JerkSo, despite liking 90% of the game, I hate Metroid: Zero Mission. I hate that it made one of my favorite heroines appear weak. I hate that that stupid stealth section kills my playthrough every time. I hate that I have a save file from right after that section, so I can just copy that file and play through the post game infinitely. I hate that “Justin Bailey” Samus used to be a reward, not a punishment. I hate that one stupid blunder completely kills this whole experience for me.

I hate you, Metroid: Zero Mission, and the zero suit you rode in on.

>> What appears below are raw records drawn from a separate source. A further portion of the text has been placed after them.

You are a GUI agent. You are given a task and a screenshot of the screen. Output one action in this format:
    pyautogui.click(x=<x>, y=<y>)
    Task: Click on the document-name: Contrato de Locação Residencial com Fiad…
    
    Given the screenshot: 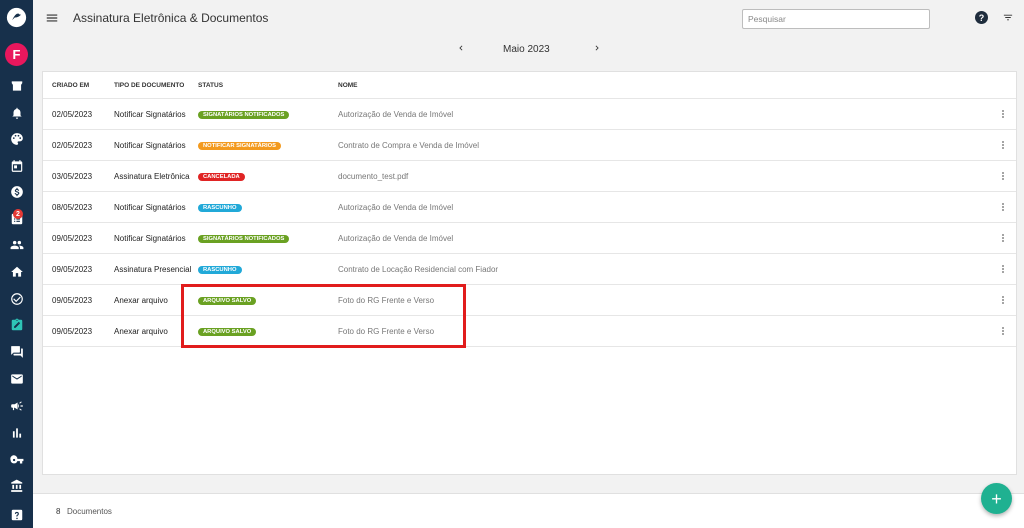 What is the action you would take?
    pyautogui.click(x=418, y=270)
    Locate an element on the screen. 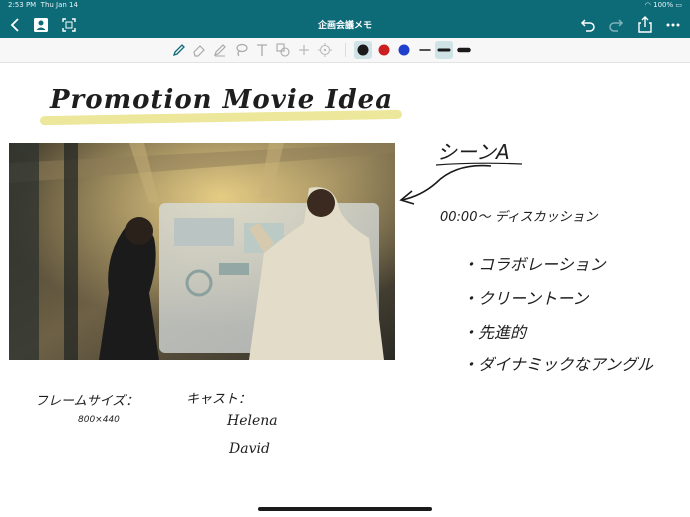 The image size is (690, 517). stroke-medium-option is located at coordinates (444, 50).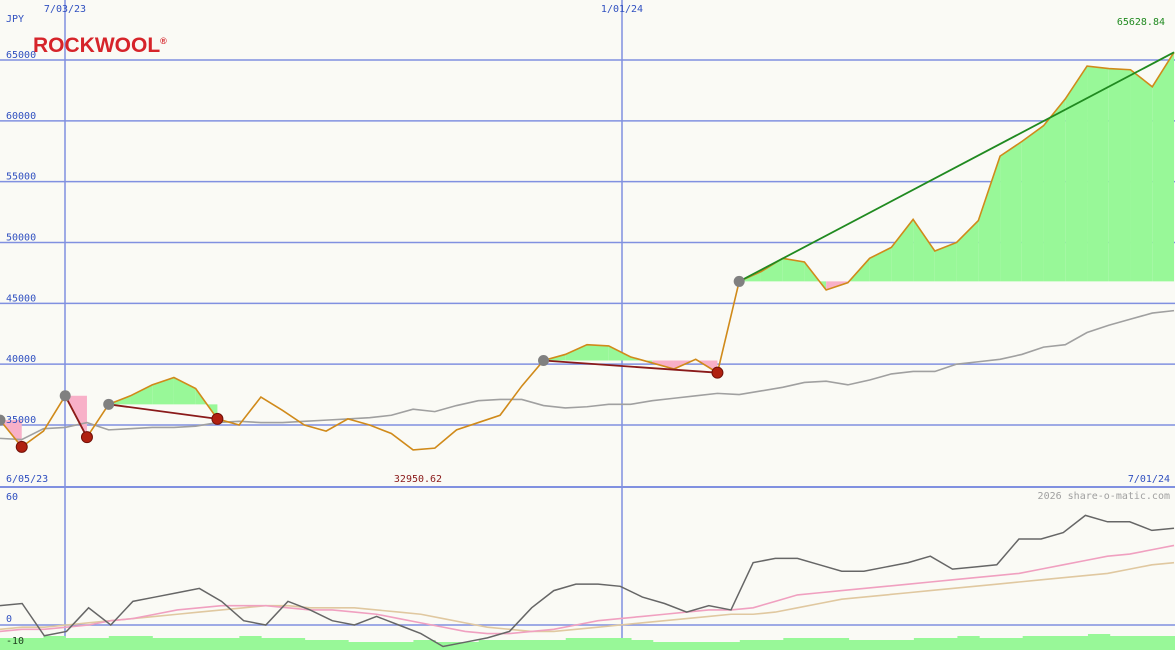 The width and height of the screenshot is (1175, 650). What do you see at coordinates (164, 41) in the screenshot?
I see `logo-mark: ®` at bounding box center [164, 41].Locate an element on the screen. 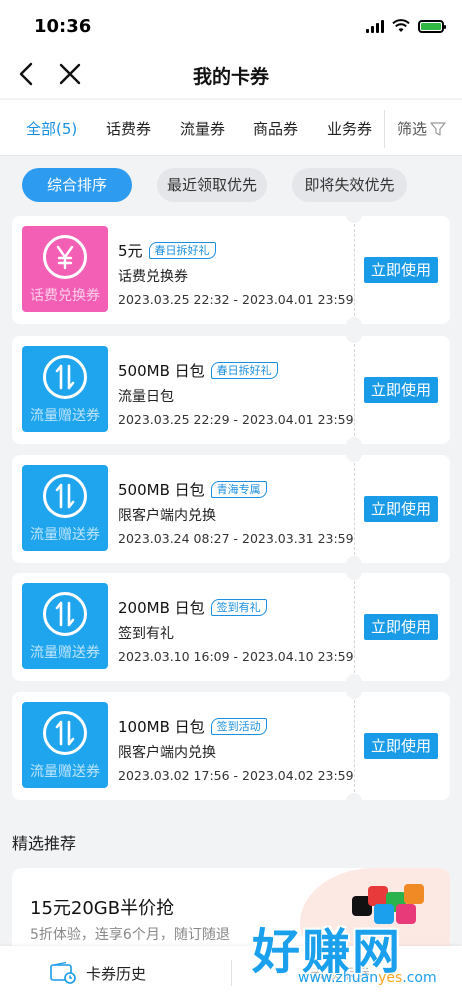 This screenshot has height=1000, width=462. coupon-type-label: 话费兑换券 is located at coordinates (65, 296).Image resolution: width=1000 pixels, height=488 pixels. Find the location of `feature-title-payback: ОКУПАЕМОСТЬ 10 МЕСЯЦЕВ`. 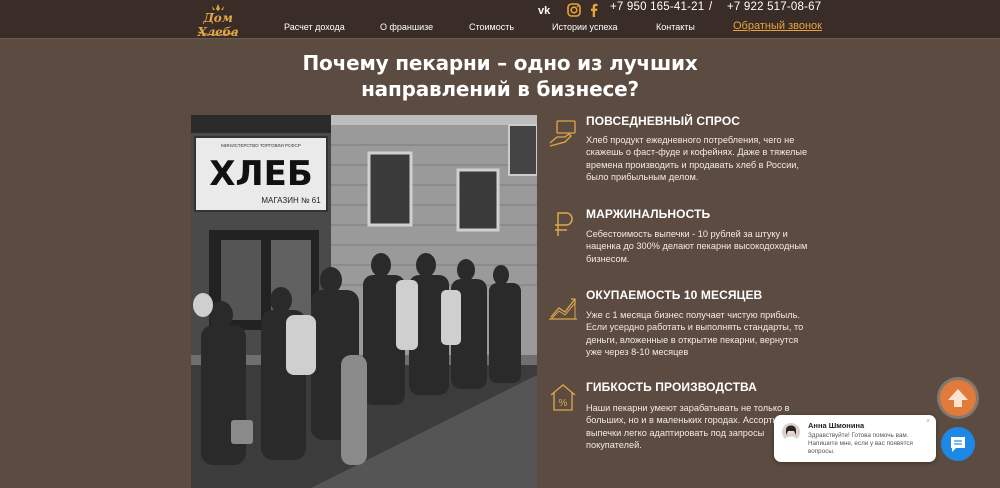

feature-title-payback: ОКУПАЕМОСТЬ 10 МЕСЯЦЕВ is located at coordinates (674, 295).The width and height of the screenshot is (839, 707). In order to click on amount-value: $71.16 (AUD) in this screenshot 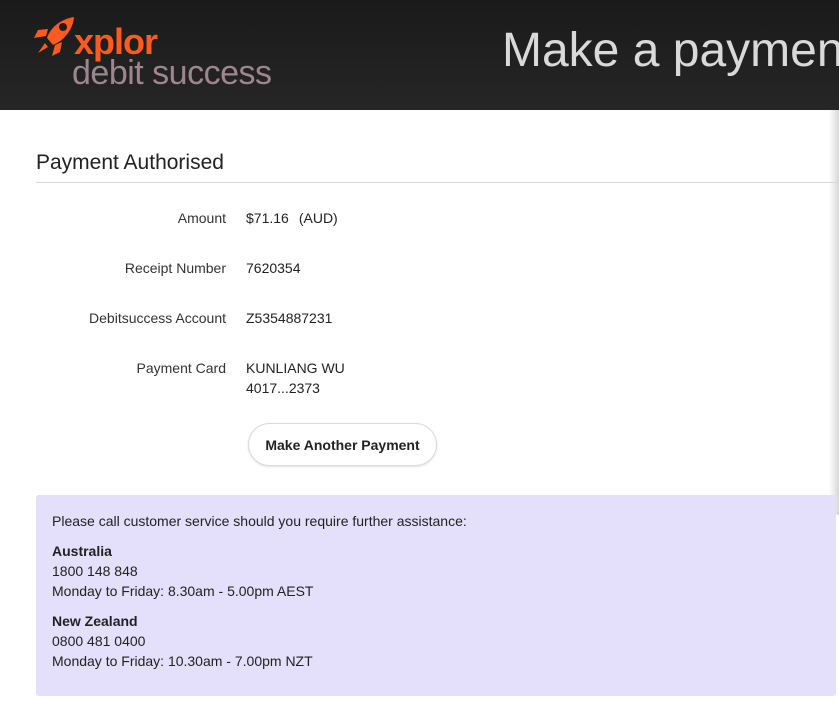, I will do `click(292, 218)`.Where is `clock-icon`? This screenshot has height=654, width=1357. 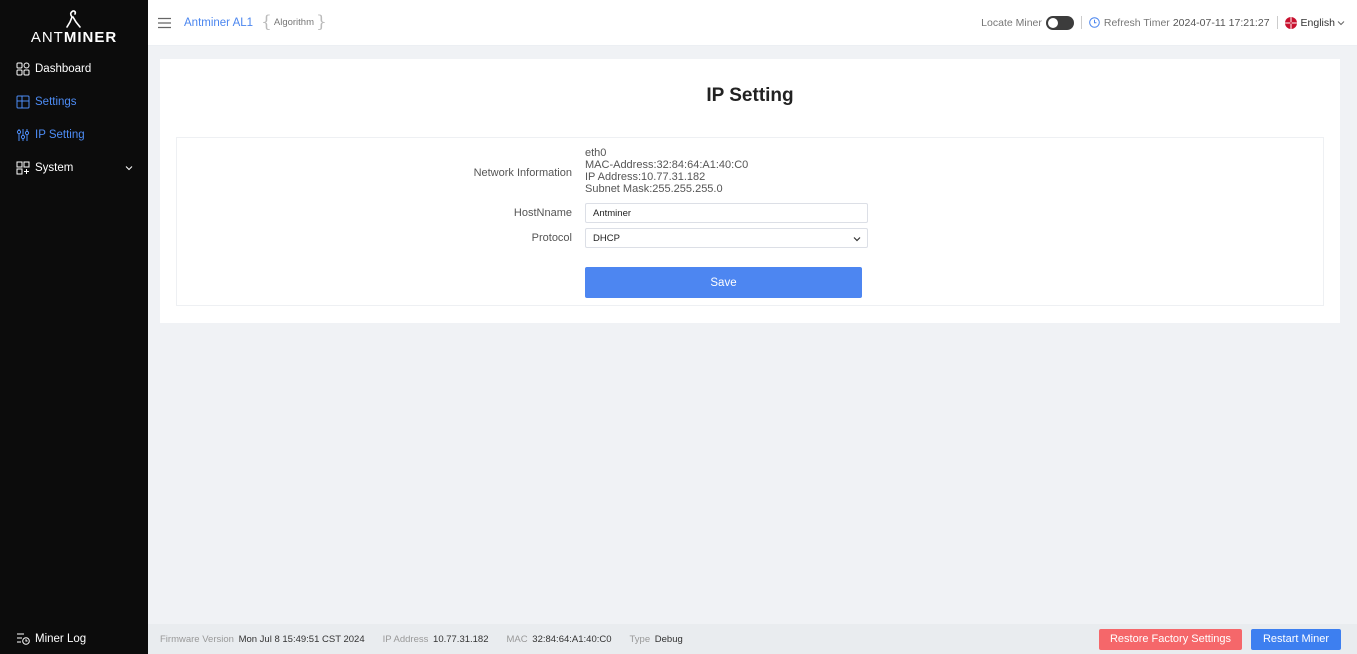
clock-icon is located at coordinates (1094, 22).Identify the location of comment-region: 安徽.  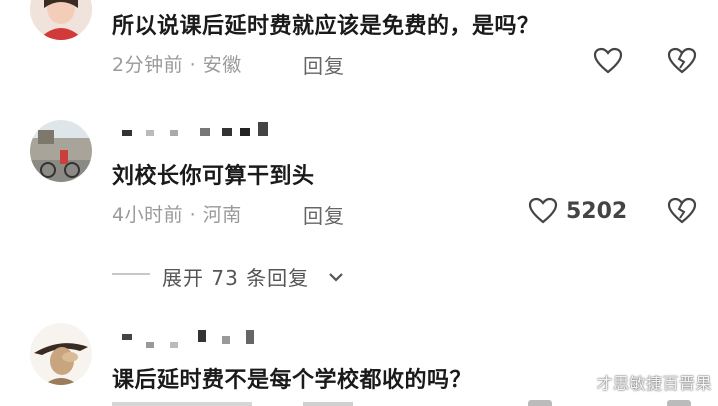
(222, 65).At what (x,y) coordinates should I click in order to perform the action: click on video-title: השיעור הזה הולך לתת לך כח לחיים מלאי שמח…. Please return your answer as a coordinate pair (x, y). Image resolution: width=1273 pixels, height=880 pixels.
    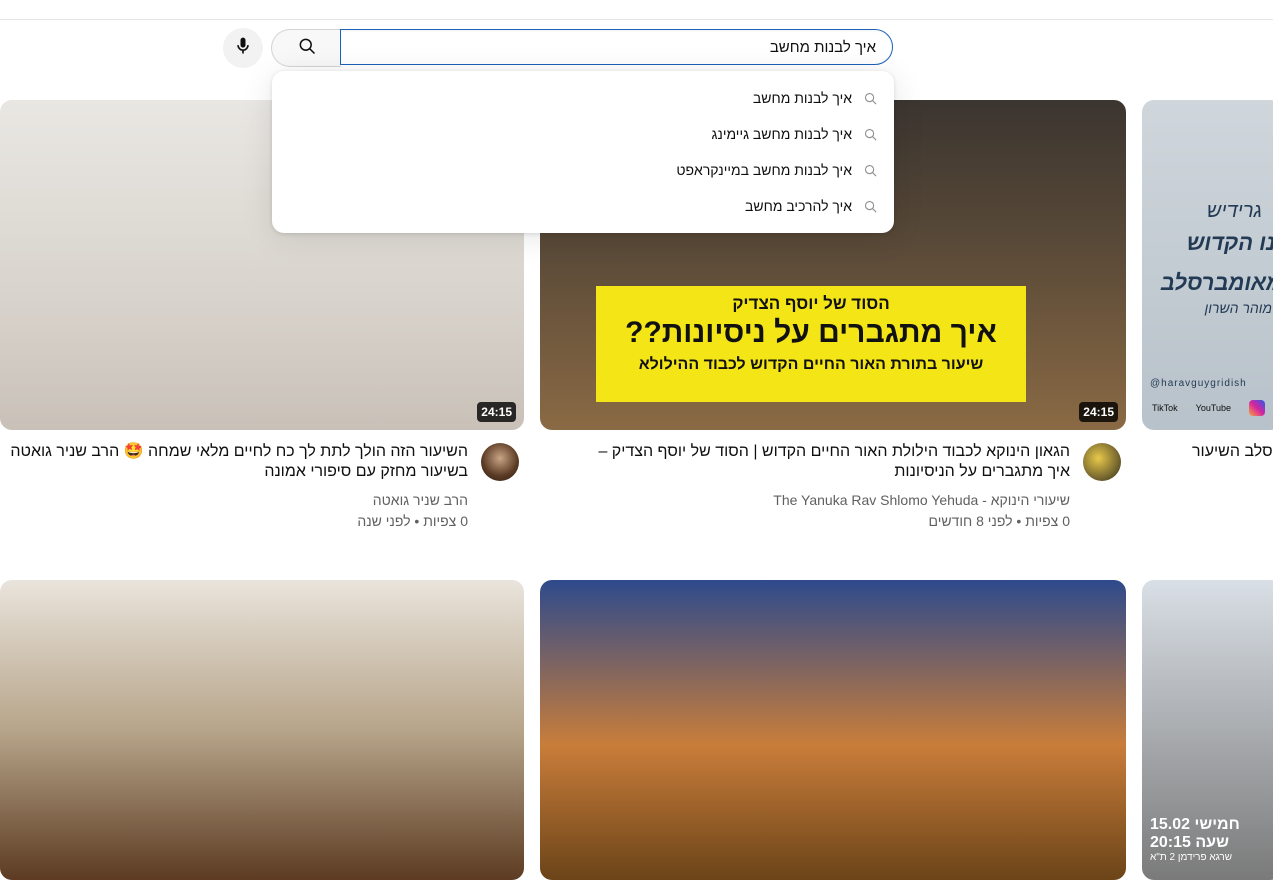
    Looking at the image, I should click on (234, 462).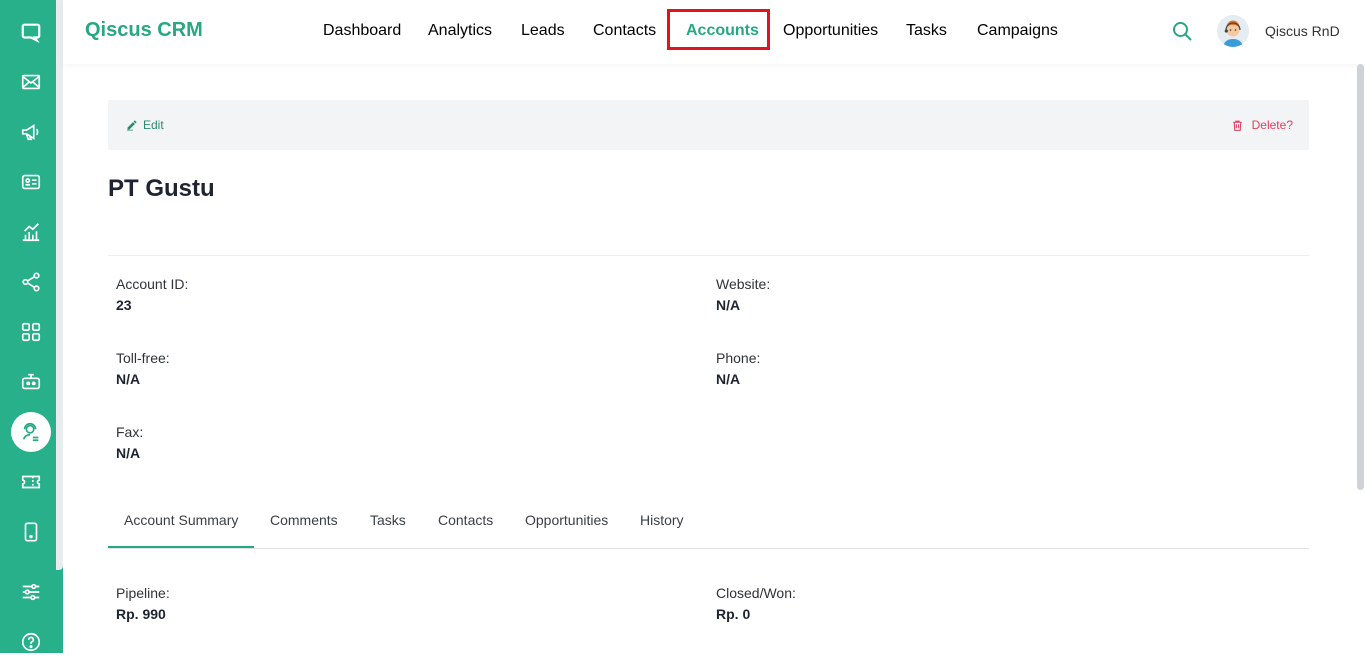  I want to click on field-fax: Fax: N/A, so click(130, 443).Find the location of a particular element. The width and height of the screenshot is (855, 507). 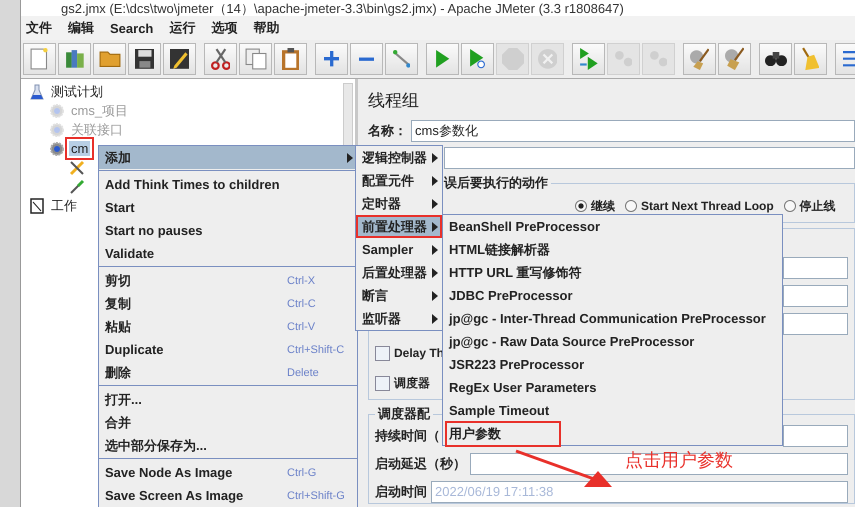

menu-item: 删除 Delete is located at coordinates (228, 372).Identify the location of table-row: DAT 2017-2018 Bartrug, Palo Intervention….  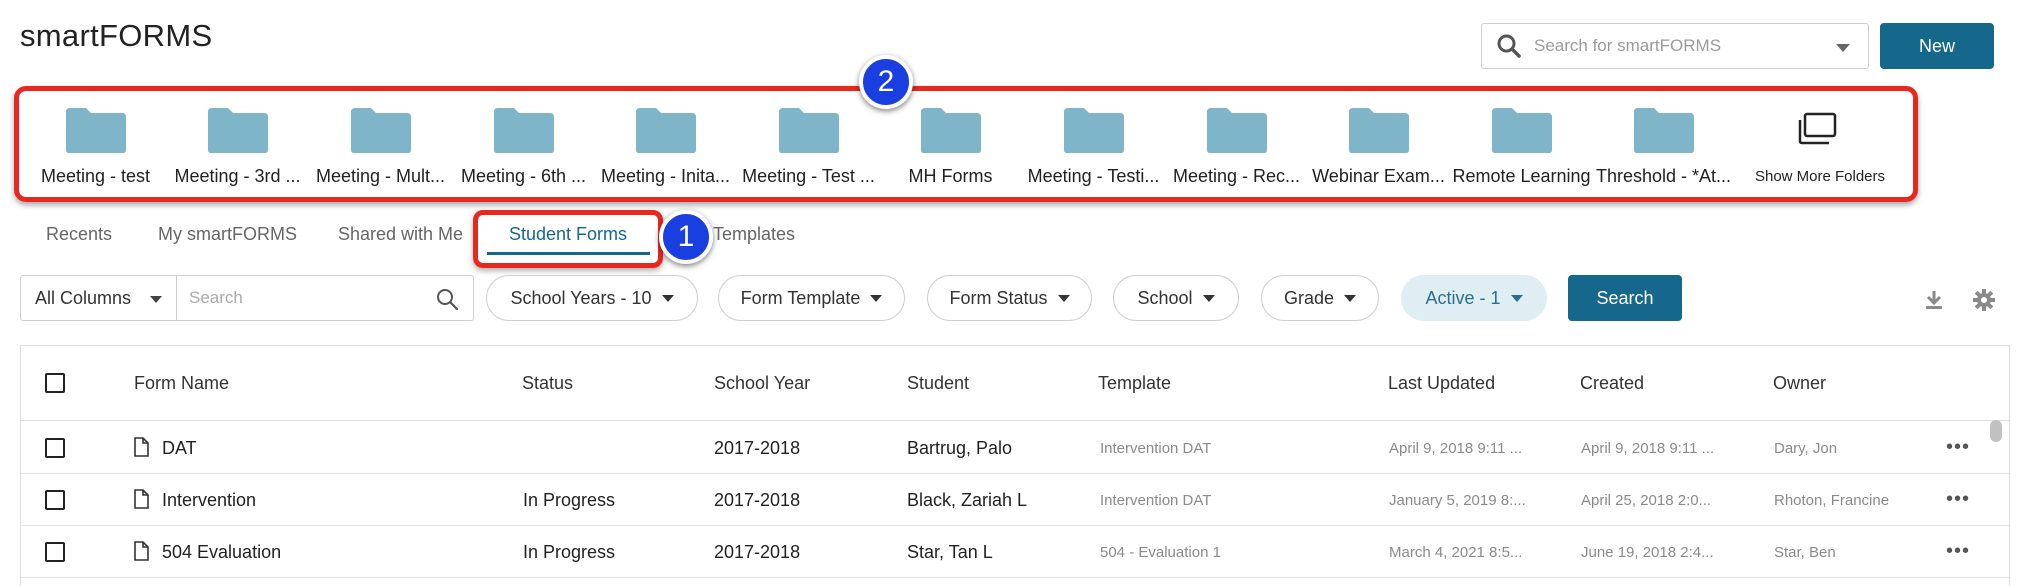
(1015, 448). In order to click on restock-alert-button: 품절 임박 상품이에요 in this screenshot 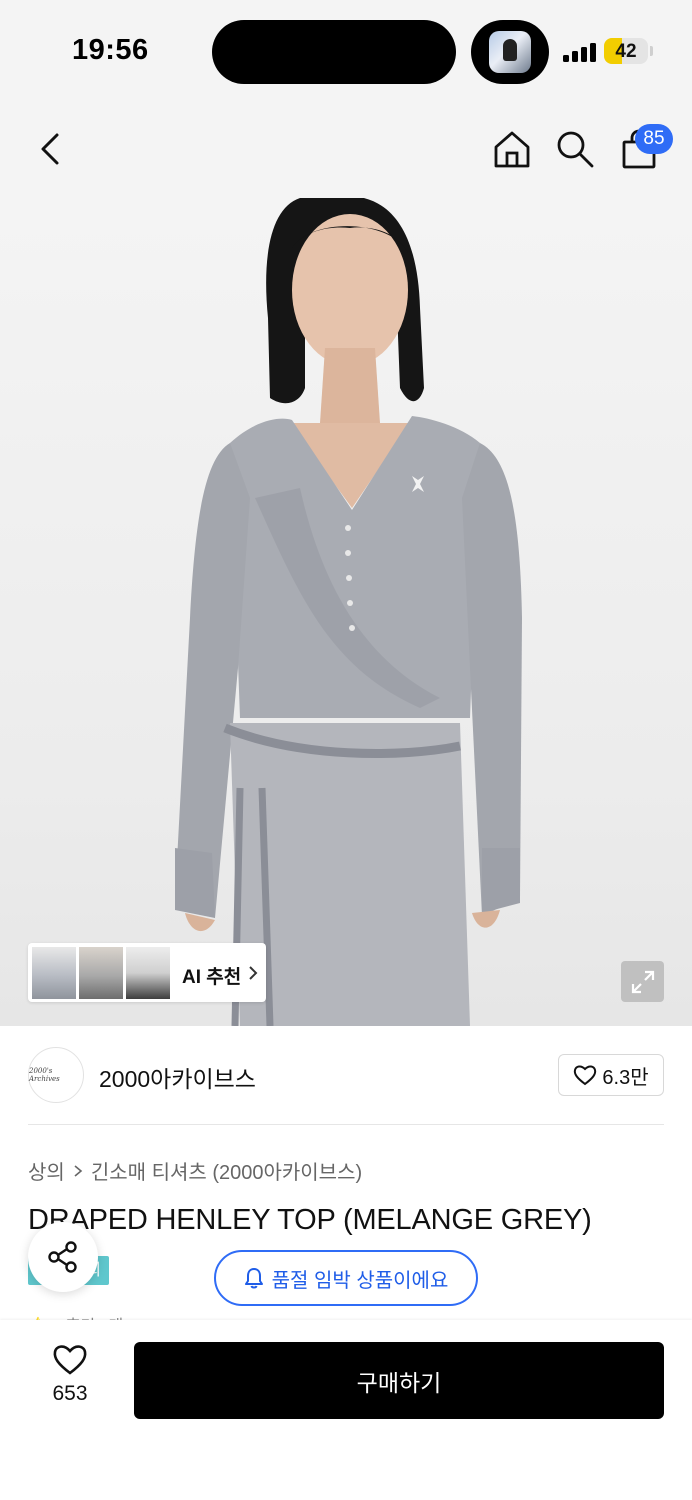, I will do `click(346, 1278)`.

FGC #235 Metroid: Zero Mission

  • System: Gameboy Advance and WiiU Virtual Console. Unlike Metroid Fusion, this game was not part of the GBA/3DS Ambassador Program. More’s the pity.
  • Number of players: The one and only Samus Aran.
  • Favorite Boss: You ever notice how there are a lot of giant bugs in this game? Like, there are two different kinds of worms, and then there’s that cocoon/moth thing… or are they all supposed to be related? I have no idea. Anyway, aside from the old standbys, I like giant moth thingy, because there’s nothing like chasing down an enormous insect and pumping missiles into its ovipositor. Apparently it’s called “Imago”.
  • Favorite Remake Addition: Every Metroid game should include the Speed Booster. Every. Single. One.
  • He’s Too Big: The Ridley fight in Zero Mission feels like a nice balance of “hectic” and “you’re still going to win”. That’s good! The Mecha Ridley fight, meanwhile, always seems to be completely impossible or really, really easy, but never anything in between. That’s bad! So… zero sum Ridleys.
  • Did you know? Crocomire of Super Metroid was apparently intended to be in this game, but he got scrapped somewhere along the way. What’s interesting is that his sprite is pretty smooth and tan, so it’s possible there would have been a story (likely involving beam weapons) explaining why he is red and lumpy in time for Super Metroid. Or maybe he was just cancelled because making him lumpy would be too expensive. Who knows.
  • Would I play again: Gladly! Just, ya know, only about 90% of it.

What’s next? Random ROB has chosen… Guilty Gear Isuka! I think there’s a puppy in that one! Please look forward to it!